O livro recentemente relançado por Jésus Santiago, A droga do toxicômano: uma parceria cínica na era da ciência, é uma versão ampliada, fruto de sua tese de Doutorado defendida na Universidade de Paris VIII, no departamento de Psicanálise, sob a direção de Jacques-Allain Miller. Uma curiosidade atrelada a este trabalho: Jésus esteve presente na conversação de Arcachon, que é contemporânea da tese. Na discussão Miller o convida a comentar um caso de toxicomania e, desde aquele momento, defende que a toxicomania é um paradigma da psicose ordinária que, em 1998, começava a ser um programa de investigação no Campo Freudiano.
A clínica da toxicomania destaca-se na atualidade, em que o discurso do capitalismo, associado ao discurso da ciência, é o que domina. Nesta obra, Jésus ressalta que a satisfação tóxica se constitui como uma saída que fixa o toxicômano na autossuficiência com o gozo do corpo. Para isso utiliza-se da tese proposta por Miller do gozo cínico como uma nova modalidade de sintoma, diante do qual as estruturas clínicas clássicas não são mais suficientes para acompanhar, aproximando a toxicomania da psicose ordinária. Esta insuficiência traz dificuldades à pratica psicanalítica, já que o gozo do toxicômano se apresenta impermeável à palavra e consequentemente, ao sujeito suposto saber.
O sintoma como uma metáfora não se aplica ao tratamento da toxicomania, mostrando que o modo de gozo do toxicômano deve ser lido sob o prisma da função borromeana de enodamento, diante da perspectiva de uma parte ininterpretável do sintoma. Assim, Jésus propõe uma via de tratamento no âmbito do último ensino de Lacan na vertente do analista sinthoma ou de um analista que se estrutura no ponto em que o sintoma se mostra refratário à complementação do saber.

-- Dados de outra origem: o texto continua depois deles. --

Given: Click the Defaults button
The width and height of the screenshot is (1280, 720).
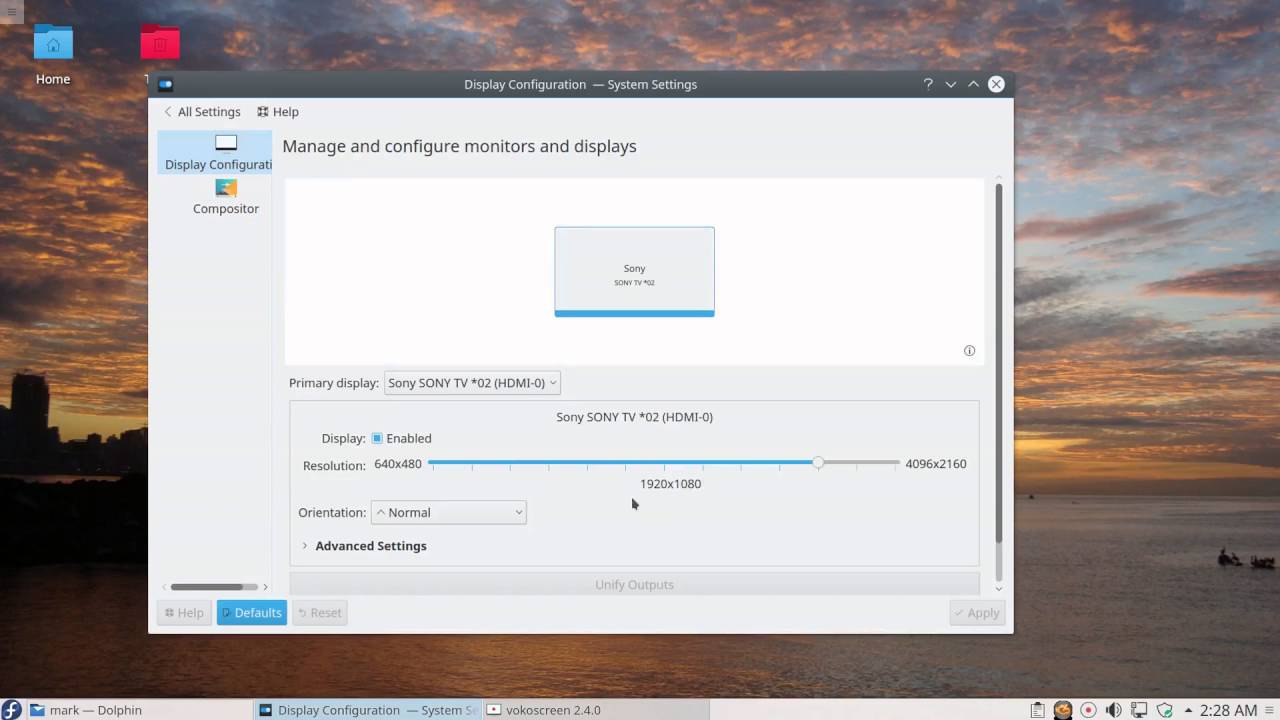Looking at the screenshot, I should 251,613.
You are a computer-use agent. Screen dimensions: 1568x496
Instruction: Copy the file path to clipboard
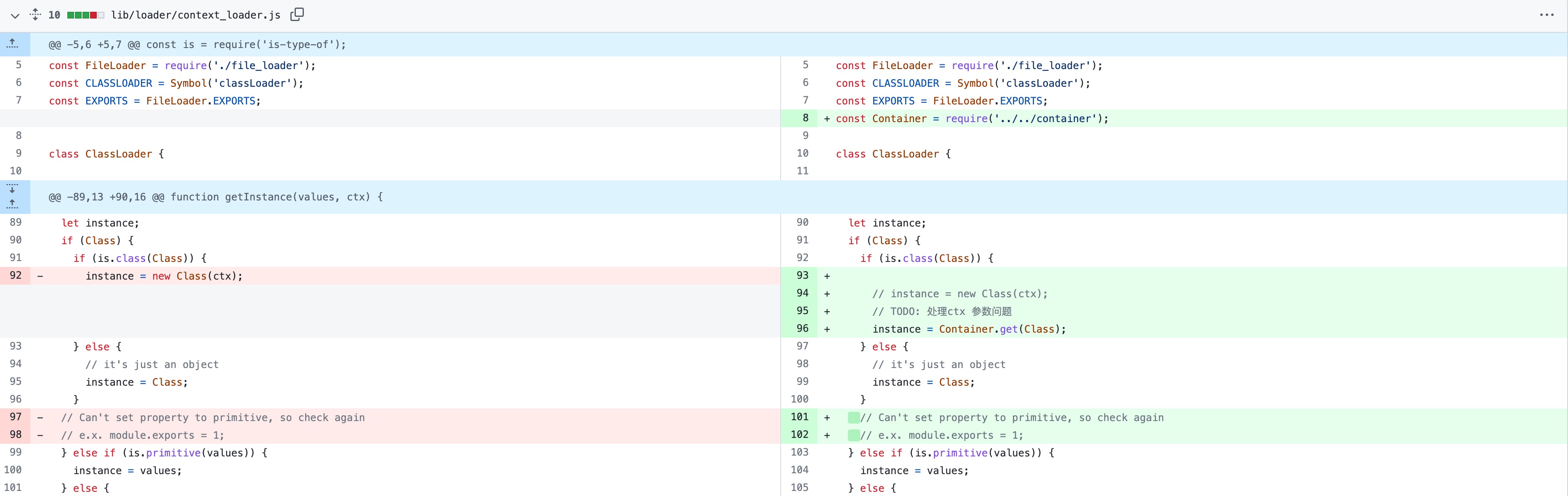[296, 14]
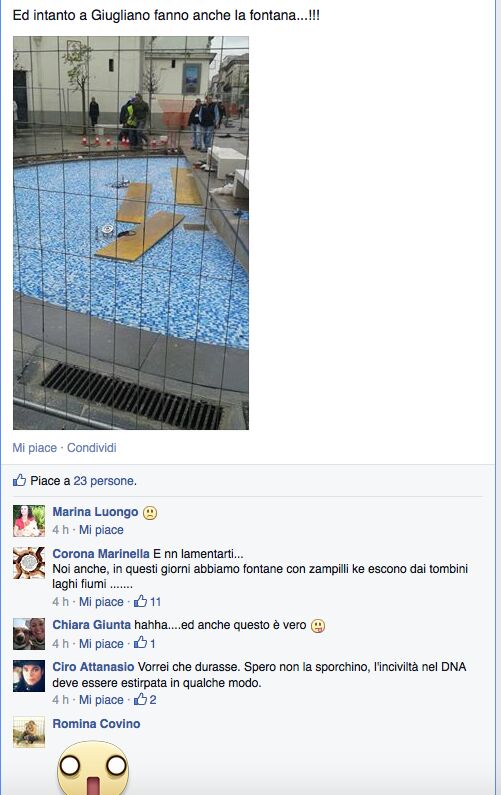The image size is (501, 795).
Task: Like the post with 'Mi piace' under photo
Action: click(x=34, y=448)
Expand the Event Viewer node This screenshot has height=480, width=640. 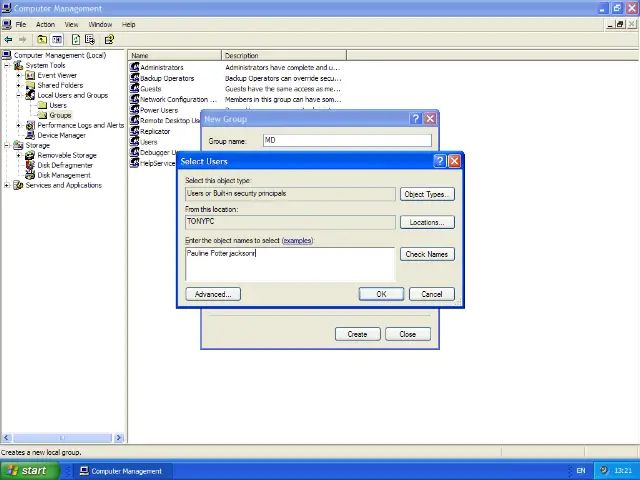coord(19,75)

O analista sinthoma vai contra o inconsciente que se apoia no Nome-do-Pai, se valendo do furo para proporcionar ajuda, embasando no próprio ato de prescindir do Nome-do-Pai, o que ele nomeia de “ajuda contra”, propondo um acréscimo: “ir além do pai, sob a condição de saber se servir do furo” (p.13). A toxicomania concebida no horizonte da psicose ordinária trata o sintoma que advém da foraclusão e o analista é convocado a estar no lugar do sintoma, fazer-se sinthoma. É o que permite a “entrada do analista sem despertar o gozo do Outro intrusivo, mantendo-se à distância das significações devastadoras e como um objeto que se acolhe” (p.13).
Longe de propor uma solução fácil, apoiada na referência fálica, a clínica com o toxicômano tem muito a nos ensinar do que é o tratamento psicanalítico na atualidade. O invólucro do sintoma dos nossos tempos traz um desafio diante do qual não devemos recuar. O livro de Jésus Santiago nos serve de instrumento à pesquisa no campo não só das toxicomanias, mas na clínica da atualidade.